Medicare Accountable Care Organizations Continue to Underwhelm
September 21, 2016
Senior Fellow John R. Graham writes at NCPA's Health Blog:
Medicare's Accountable Care Organizations (ACOs), which launched in 2012, were supposed to introduce a significant shift away from paying for "volume" to paying for "value." Critics of Fee-For-Service medicine claim this system causes physicians to do more to patients so they get paid more, notwithstanding benefits to patients. Those critics seldom identify the moral hazard associated with third-party payment (by insurers or governments) as a cause of too many medical tests or procedures.
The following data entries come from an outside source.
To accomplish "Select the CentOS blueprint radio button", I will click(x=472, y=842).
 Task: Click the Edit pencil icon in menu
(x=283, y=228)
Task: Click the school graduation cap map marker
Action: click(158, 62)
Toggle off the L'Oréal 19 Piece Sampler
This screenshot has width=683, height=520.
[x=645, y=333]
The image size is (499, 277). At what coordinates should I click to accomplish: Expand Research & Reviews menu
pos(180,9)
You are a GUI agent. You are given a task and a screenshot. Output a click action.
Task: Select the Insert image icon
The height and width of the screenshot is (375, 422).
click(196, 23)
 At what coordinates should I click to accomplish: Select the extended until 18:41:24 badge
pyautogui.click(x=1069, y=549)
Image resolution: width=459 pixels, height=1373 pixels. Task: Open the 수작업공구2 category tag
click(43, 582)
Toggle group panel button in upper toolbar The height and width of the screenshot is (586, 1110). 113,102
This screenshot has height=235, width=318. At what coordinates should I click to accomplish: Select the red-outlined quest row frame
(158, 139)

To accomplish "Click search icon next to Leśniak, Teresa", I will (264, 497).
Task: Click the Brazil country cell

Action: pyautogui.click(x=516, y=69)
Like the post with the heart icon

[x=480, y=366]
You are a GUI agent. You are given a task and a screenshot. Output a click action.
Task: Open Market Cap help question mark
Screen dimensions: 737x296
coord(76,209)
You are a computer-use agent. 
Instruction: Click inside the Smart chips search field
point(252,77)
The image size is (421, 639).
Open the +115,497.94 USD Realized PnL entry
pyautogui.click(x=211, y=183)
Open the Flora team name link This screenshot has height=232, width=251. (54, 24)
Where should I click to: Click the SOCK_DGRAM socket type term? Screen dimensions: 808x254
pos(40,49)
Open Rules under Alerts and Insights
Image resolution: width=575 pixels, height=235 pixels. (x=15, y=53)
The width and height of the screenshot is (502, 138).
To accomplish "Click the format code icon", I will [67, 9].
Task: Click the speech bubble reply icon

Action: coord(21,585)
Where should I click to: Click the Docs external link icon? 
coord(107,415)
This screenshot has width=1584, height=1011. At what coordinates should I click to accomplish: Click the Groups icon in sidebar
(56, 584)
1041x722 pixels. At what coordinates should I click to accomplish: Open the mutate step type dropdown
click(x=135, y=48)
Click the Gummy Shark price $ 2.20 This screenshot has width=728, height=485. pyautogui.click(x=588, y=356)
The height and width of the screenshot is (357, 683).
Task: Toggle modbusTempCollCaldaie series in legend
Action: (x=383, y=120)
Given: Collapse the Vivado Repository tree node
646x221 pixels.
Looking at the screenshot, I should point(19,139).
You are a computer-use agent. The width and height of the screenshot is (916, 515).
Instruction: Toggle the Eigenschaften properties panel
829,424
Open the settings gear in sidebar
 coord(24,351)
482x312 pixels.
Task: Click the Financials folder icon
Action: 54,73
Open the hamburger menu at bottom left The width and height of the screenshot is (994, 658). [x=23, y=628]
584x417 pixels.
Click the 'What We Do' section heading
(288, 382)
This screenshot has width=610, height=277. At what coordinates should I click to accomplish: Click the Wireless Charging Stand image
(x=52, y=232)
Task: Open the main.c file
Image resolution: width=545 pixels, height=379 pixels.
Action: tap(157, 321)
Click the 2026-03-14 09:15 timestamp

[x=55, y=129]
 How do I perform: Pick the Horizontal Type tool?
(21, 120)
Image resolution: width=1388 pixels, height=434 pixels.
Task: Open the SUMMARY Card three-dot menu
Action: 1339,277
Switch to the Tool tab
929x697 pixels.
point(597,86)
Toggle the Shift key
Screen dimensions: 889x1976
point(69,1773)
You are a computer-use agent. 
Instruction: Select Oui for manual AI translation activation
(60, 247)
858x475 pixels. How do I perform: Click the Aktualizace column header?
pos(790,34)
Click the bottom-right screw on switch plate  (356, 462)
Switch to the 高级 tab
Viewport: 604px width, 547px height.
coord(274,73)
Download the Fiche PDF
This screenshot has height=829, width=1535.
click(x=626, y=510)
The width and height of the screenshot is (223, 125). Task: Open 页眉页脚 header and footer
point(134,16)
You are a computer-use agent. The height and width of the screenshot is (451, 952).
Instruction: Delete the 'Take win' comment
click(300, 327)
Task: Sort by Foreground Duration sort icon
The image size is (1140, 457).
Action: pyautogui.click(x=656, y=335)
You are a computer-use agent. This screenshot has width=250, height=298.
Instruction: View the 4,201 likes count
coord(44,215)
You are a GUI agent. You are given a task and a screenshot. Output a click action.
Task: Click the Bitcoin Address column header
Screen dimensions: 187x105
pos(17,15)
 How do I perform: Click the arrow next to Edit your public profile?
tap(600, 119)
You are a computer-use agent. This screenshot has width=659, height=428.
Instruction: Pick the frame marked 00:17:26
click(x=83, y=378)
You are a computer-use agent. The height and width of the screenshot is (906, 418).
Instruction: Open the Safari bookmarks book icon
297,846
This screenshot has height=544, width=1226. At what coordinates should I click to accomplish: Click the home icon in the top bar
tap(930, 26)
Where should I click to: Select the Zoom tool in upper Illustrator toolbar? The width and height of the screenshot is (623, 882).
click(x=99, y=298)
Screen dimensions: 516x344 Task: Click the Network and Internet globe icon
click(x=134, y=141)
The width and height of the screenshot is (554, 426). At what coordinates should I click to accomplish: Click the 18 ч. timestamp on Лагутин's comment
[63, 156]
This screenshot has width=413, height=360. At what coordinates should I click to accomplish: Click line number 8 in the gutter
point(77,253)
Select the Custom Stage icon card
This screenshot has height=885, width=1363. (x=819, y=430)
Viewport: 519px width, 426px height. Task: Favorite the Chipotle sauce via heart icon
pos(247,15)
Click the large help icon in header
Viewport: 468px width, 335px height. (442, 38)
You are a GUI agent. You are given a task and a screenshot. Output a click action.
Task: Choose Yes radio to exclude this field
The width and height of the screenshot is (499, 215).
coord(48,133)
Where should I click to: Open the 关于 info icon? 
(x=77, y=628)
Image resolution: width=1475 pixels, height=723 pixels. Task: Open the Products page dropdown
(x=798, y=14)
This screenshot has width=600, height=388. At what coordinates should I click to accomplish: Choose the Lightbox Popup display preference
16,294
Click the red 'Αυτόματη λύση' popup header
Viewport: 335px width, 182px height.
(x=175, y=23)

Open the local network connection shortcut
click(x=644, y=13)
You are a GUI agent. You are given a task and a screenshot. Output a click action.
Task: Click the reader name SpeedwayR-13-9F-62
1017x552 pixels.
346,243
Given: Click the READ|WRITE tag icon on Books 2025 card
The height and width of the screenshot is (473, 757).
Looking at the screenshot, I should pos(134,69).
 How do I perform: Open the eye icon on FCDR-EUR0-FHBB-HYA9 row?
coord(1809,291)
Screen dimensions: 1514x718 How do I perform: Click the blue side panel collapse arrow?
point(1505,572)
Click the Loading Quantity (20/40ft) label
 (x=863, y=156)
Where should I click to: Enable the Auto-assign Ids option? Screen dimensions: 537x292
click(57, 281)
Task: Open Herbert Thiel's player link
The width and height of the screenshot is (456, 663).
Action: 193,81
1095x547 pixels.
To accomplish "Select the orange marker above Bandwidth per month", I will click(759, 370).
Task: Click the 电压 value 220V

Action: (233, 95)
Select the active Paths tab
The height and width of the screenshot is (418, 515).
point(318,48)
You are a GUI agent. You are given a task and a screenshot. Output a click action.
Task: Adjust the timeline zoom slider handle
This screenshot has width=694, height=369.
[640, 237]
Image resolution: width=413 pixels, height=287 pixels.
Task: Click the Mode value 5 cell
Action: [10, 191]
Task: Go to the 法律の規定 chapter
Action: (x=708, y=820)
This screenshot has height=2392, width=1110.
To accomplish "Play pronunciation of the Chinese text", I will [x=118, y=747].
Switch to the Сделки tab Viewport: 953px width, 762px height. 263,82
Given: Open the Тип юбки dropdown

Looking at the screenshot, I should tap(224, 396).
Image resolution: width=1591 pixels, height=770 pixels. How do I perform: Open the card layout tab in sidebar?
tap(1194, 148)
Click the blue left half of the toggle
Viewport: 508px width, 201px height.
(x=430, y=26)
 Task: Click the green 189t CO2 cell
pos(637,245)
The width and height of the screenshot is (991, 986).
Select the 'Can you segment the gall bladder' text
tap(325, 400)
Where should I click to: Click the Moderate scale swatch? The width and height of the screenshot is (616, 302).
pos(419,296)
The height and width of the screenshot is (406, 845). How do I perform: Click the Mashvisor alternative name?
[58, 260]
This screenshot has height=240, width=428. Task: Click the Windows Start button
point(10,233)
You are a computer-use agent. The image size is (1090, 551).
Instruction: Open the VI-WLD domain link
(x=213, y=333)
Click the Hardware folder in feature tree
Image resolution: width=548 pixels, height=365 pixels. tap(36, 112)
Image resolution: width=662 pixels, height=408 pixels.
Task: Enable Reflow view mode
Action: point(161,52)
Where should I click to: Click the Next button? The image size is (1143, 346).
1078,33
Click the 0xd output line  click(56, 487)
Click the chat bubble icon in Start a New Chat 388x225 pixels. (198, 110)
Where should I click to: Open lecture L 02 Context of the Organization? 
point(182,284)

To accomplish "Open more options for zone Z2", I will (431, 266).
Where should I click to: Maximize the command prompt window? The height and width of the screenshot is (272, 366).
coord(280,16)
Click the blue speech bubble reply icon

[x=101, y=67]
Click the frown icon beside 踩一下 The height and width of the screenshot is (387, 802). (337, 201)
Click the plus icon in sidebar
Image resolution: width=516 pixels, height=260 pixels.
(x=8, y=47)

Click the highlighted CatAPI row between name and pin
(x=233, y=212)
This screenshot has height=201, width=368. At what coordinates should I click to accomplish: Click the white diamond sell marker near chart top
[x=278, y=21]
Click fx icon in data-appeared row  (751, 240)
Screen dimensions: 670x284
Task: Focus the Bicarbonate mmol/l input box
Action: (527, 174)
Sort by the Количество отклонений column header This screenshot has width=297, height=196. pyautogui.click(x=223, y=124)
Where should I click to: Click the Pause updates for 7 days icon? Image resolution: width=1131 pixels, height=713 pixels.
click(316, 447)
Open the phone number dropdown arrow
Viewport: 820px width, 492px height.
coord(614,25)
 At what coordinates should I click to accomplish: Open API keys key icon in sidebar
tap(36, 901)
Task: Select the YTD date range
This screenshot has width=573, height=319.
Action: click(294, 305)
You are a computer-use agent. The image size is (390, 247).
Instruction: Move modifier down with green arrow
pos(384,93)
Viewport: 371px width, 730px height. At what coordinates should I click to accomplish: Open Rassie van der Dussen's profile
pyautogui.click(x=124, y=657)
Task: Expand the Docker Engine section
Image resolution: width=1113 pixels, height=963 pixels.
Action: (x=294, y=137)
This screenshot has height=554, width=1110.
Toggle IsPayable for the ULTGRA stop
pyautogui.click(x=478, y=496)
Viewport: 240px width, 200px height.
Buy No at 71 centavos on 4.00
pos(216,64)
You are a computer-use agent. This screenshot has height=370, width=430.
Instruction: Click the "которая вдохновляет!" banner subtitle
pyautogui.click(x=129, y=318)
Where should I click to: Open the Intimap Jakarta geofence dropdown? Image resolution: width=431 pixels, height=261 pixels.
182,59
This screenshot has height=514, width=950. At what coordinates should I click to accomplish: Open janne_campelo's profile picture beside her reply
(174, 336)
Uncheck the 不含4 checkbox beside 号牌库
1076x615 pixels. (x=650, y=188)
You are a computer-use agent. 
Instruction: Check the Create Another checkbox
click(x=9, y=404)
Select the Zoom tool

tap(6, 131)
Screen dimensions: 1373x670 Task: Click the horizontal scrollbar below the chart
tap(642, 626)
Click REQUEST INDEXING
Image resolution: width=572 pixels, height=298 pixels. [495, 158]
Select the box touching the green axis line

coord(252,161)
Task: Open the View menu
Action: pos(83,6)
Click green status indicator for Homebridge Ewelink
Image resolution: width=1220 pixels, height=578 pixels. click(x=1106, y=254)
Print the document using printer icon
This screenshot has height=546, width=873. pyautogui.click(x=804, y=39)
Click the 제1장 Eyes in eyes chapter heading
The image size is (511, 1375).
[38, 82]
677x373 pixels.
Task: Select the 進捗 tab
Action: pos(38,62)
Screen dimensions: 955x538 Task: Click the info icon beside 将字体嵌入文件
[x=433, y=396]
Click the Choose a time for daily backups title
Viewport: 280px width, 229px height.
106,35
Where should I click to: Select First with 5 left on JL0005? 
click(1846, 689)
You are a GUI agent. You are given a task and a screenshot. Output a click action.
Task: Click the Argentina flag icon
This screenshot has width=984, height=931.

So, they introduced ACOs, which would increase quality and cut costs by getting rid of straight Fee-For-Services and putting more financial risk on physician groups. If the physician groups pass certain thresholds of cost and quality, they can pocket some of the savings. The 2015 results for Medicare's ACOs have been reported, and the results are underwhelming:
According to the results, over 400 Medicare ACOs generated more than $466 million in total program savings in 2015, accounting for all ACOs' experiences. Of these, 125 qualified for shared savings payments by meeting quality performance standards and their savings threshold.
First, if over two thirds of ACOs (275) did not get to pocket any profits from their participation, they will surely drop out. Second, $466 million is a trivial share of Medicare spending: Less than one sixth of one percent of Medicare part B (physician) spending of $279.0 billion and less than one fourteenth of one percent of all Medicare spending of $647.6 billion. This flawed doctrine is also embedded in the 2015 Medicare physician payment reform legislation, which committed Medicare to sweeping away most Fee-For-Services payments within a few short years, in favor of new payment models designed by the Centers for Medicare & Medicaid Services.
Instead of maintaining third-party payment and getting rid of Fee-For-Service, Medicare should get rid of third-party payment, let seniors spend their Medicare dollars directly, and let the physicians re-design their payment systems in response to patients' demand.